• INSTRUCTION A: Reproduce everything in the passage on Nigerian monetary policy from "The key feature" down to "(Solomon, 2013).".

The major objectives of monetary
policy since 2002/2003 have been to subdue inflation to a single-digit level
and maintain a stable exchange rate of the naira. Attention
has also been focused on the need for a more competitive financial sector
geared towards improving the payments system. The CBN has also continued to
ensure banking soundness and financial sector stability, not only to ensure the
effective transmission of monetary policy actions to the real sector but also
to enhance the efficiency of the payments system. The measures taken to
strengthen the banking sector and consolidate the gains of monetary policy
included the introduction of a 13-point reform agenda in the banking sector in
July 2004 (the key point of which was the 25 billion naira minimum capital base
for DMBs (Ibeabuchi, 2007).
The key feature of the monetary
policy from 2007 till date which is the period after the banking crises exposed
by the global financial crisis included: Zero tolerance on ways and means
advances; Gradual run-down of CBN holding of TBs; Aggressive liquidity mop-up
operations-frequent OMO sales supported by discount window operations;
Unremunerated reserve requirements; increased coordination between the Bank and
the fiscal authorities; and uniform accounting report system for all banks
(Solomon, 2013).
In recent times Nigeria monetary
policy has been based on a medium-term perspective framework. The shift was to
free monetary policy implementation from the problem of time
inconsistency and minimize over-reaction due to temporary shocks. Policies have
ranged from targeting monetary aggregates to monitoring and manipulating policy
rates to steer the interbank rates and by extension other market rates in the
desired direction (Uchendu 2009; Okoro, 2013).
As at date inflation targeting and
interest rate control among other policies are yearning for adequate attention
by CBN as ways to have a tighter grip on monetary policy implementation in
Nigeria.
1.2 Statement of Problem
By manipulating monetary policy
instruments such as credit and exchange rate, central banks affect the rate of
growth of the money supply, the level of interest rate, security prices, credit
availability and liquidity creation from the hand of commercial bank. These
factors, in turn can exert monetary imbalances or shocks on the economy by
influencing the level of investment, consumption, imports, exports, government
spending, total output, income and price level in the economy (Mishra and
Pradhan, 2008). The Nigeria economy has continued to witness slow growth when
compared to its international counterparts such as Brazil
and South Africa who are all considered as the same level some years back. The
problem of ineffective credit delivery to the productive sectors remains an
issue and thus raises doubt on the potency of monetary policy instruments in
Nigeria.
It has also been observed that
although in Nigeria appreciable progress has been made in this regard since the
introduction of various financial sector reform programs in 1986. Despite the
fore going, the Nigerian monetary policy has continued to face several
challenges. No wonder, the CBN is increasingly focusing more on the aspect of
price stability, recognizing the relevance of macroeconomic stability for
economic sustainable output and employment growth. In contrast economists have
disagreed, however about whether price stability and money supply should be the
central objective of macroeconomic policies or whether these policies should
serve broader monetary policy goals.
Evidence also showed that monetary
policy changes on loan supply of less liquid banks, deposit base and induce
banks ability to perform their expected roles within the financial system. The
Nigerian situation has witnessed several form of banking distress in the last
30 years despite the consistent use of monetary policy and guidelines which
thus raise the question of how effective monetary policy has
been in regulating the banking industry.

• INSTRUCTION B: Pick out every line of the records that contains the string "scroll", matching case exactly.

• MATERIAL FOR THIS EXERCISE:
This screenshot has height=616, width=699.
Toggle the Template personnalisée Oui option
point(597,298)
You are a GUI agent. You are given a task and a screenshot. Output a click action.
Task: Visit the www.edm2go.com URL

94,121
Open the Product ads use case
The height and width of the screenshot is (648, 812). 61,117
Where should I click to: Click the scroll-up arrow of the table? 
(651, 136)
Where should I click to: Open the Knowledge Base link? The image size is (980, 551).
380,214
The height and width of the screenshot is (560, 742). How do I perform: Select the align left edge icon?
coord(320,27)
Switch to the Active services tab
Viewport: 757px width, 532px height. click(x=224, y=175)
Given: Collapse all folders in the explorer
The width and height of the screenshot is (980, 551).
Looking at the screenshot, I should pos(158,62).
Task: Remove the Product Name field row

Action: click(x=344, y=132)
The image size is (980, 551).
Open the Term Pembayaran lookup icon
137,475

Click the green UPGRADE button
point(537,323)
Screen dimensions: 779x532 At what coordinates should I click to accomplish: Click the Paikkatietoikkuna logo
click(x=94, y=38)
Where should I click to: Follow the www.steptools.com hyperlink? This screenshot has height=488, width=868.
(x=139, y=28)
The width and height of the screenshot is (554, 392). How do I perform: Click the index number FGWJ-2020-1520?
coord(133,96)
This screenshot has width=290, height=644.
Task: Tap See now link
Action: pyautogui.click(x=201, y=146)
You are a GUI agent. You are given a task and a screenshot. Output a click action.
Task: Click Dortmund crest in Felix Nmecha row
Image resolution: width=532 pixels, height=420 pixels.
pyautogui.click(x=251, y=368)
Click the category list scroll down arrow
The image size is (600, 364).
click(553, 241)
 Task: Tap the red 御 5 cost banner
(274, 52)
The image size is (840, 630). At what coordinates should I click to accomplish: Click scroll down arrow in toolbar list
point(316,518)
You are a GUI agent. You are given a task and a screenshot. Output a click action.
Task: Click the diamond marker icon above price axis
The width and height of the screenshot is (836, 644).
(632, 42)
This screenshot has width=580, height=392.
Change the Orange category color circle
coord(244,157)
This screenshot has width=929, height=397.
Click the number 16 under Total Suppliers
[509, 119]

• WORKED SOLUTION A:
The key feature of the monetary
policy from 2007 till date which is the period after the banking crises exposed
by the global financial crisis included: Zero tolerance on ways and means
advances; Gradual run-down of CBN holding of TBs; Aggressive liquidity mop-up
operations-frequent OMO sales supported by discount window operations;
Unremunerated reserve requirements; increased coordination between the Bank and
the fiscal authorities; and uniform accounting report system for all banks
(Solomon, 2013).

• WORKED SOLUTION B:
Where should I click to: Click the scroll-up arrow of the table? 
Click the category list scroll down arrow
The image size is (840, 630). At what coordinates should I click to accomplish: Click scroll down arrow in toolbar list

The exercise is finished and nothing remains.